(Data provided)

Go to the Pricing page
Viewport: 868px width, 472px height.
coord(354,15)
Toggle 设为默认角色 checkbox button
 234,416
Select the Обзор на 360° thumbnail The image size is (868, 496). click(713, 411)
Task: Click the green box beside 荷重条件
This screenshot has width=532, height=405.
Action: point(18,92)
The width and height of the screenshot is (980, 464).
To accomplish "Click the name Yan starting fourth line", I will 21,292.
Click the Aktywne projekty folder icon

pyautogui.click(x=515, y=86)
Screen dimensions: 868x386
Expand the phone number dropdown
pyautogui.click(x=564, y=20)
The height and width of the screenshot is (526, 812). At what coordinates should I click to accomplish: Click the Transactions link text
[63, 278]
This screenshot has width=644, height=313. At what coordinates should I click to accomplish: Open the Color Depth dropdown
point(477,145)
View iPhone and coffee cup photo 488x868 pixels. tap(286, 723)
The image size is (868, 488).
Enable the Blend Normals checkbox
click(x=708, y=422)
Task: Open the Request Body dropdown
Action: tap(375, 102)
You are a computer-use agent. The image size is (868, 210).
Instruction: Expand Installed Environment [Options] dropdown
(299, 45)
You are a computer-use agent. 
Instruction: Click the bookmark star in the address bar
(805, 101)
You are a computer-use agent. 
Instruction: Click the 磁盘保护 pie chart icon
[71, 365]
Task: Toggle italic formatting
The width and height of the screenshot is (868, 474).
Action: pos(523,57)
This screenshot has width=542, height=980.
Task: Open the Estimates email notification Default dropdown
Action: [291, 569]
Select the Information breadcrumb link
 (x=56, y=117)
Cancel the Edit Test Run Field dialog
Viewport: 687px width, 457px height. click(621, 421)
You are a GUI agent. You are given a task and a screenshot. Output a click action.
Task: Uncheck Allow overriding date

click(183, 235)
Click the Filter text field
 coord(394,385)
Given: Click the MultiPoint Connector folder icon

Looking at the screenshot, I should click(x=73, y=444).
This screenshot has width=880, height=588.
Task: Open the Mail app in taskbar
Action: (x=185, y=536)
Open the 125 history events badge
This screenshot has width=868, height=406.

(End Data provided)

# Exercise goal
In the entries above, please find the line with "You are a computer-use agent. The" and the line with "Task: Toggle italic formatting", then write out exactly those two lines and every line between them, and nothing more.

# Your solution
You are a computer-use agent. The image size is (868, 210).
Instruction: Expand Installed Environment [Options] dropdown
(299, 45)
You are a computer-use agent. 
Instruction: Click the bookmark star in the address bar
(805, 101)
You are a computer-use agent. 
Instruction: Click the 磁盘保护 pie chart icon
[71, 365]
Task: Toggle italic formatting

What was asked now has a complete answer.